So let’s say that a floating community has been created. 50 miles off the coast of a small island in the Indian Ocean, sits a community of floating seasteads, with a grocery store, small classroom, bike repair shop, and 100 other individuals seasteads all filled with people who have just moved into their new home.
What now? You might think, what will I do with my time? Well to start off, a floating city will first begin as a floating tourist attraction. In a recent Arktide Survey, these are four of the most common activities respondents said they might want to do in a seastead city:
- Eating at a Seafood Restaurant
- Scuba Diving
- Jet Ski riding
- Snorkeling
As this small settlement grows, more amenities will become available, but initially, it is likely that a good supply of income will likely be from tourism, and later on the establishment of businesses (we will cover this more next week). Of course, none of these things are free, will living in a tourist destination make my cost of living go up? What will be the price of groceries at the grocery store? Or the price of water and electricity?
To start off, each seastead will be designed to be a microcosm of a self sustaining environment. Each hull will have a roof of solar panels. This means that during daylight hours every home can produce enough electricity to meet all of its own needs, and only needs to pay for power at night, unless also equipped with enough battery power to last itself through that period as well. For the independence minded, or the financially frugal, electricity isn’t a concern at all. Next, an electric water desalinator can be easily installed into each unit for roughly the same cost as a bedrock well in many rural american homes, and if that were not cost effective enough, solar water desalinators can be bought or built for only a few hundred dollars (although if you want to live comfortably opting for an electric model is better). Finally, every seastead will be designed to have its own personal ecosystem. Aquaculture racks will be built in, and very cheap ones can be additionally mounted to the underside of each seastead that will allow a person to grow their own food if they so choose, and of course having a fishing pole on hand always allows you to subsidize wild caught fish with home grown seaweed and clams.

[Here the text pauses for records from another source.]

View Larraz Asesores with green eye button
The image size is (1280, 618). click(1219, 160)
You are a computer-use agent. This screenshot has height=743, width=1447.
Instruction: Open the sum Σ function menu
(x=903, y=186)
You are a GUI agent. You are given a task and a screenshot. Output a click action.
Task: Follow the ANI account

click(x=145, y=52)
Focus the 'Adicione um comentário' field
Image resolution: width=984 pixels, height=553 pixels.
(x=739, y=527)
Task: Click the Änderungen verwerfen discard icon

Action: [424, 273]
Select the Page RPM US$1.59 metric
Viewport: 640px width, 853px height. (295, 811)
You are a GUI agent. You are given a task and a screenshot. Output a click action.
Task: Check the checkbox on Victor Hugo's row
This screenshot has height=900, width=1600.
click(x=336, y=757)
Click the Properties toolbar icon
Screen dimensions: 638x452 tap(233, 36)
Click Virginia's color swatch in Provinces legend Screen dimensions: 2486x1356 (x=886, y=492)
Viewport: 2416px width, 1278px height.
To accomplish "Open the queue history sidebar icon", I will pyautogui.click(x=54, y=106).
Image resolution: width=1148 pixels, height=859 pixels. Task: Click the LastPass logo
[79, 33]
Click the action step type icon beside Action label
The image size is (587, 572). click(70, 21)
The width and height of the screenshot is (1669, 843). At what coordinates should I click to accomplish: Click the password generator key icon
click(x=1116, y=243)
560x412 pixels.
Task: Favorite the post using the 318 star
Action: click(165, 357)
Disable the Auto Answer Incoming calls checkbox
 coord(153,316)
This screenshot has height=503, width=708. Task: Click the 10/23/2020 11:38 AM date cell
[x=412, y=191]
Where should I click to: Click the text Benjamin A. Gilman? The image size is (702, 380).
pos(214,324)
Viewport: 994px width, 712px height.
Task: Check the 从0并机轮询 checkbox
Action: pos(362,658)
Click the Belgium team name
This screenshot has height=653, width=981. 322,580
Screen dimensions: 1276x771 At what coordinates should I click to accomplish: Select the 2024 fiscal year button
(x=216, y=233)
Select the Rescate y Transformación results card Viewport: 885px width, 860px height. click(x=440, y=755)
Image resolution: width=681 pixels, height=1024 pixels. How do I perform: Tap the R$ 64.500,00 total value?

Everything from the amount of electricity produced, and thus how much water a family can desalinate, to how much food can be grown or caught at sea, is heavily determined by what kind of marine environment you find yourself in. Although as a general rule being closer to the equator helps in regards to all of these things.
For those that prefer self employment to self sustainability, a simple division of labor can be used to increase the resources a community has available. With the purchase or construction of a few fish spheres the amount of food that can be farmed increases dramatically. As we discussed in our last blog post, aquaculture has the capacity to produce more food than traditional land based agriculture, and for years has been one of the fastest growing food production sectors of the global economy. Large fish spheres have enough internal volume to farm even tuna, while more moderately sized ones could be used to safely farm smaller fish like salmon. While a large company would require more workers within the city to help with operations, a small more self sufficiency oriented community could easily use this technology to feed itself for years to come, and reduce outside trade to a desired minimum.
So taking out a single seastead or small group on its own seems doable, but maybe living the life of the ocean nomad just isn’t for you. I want to live in a developed and civilized society as much as the next guy, but how can I afford to do it? What other kinds of jobs can I get in a seasteading city that will help pay the bills?
Well to start, some help will certainly be needed from those with experience in the tourism industry. But waiting tables or giving scuba tours might not be your thing. Next, we can look at location, if this community exists along a major trade route, then helping ships to pack and unpack valuable cargo, whether in the port of a nearby city, or even in our own city itself, can be quite a lucrative career. In the United States, the average Longshoreman makes $147,000 a year.
But if you don’t have any experience unloading shipping containers, then worry not. There are plenty of other careers that can be done fully remotely with just a strong internet connection. A floating city is likely to implement Starlink as its go-to internet service, although other competing services such as the Bezos owned Project Kuiper could be good competitors. Ever since the lockdowns of 2020, more and more jobs have moved fully remote. Here are just a few of those jobs and the average pay they can give you:
There are many more options on this list that aren’t included, but sufficed to say, with the advent of the internet the amount of ways to make money remotely have ballooned, especially in recent years, meanwhile, the technology that will be used to implement seasteading has precipitously dropped in price during the same time period. All of this has lead to the perfect storm of opportunity for the first wave of seasteading pioneers.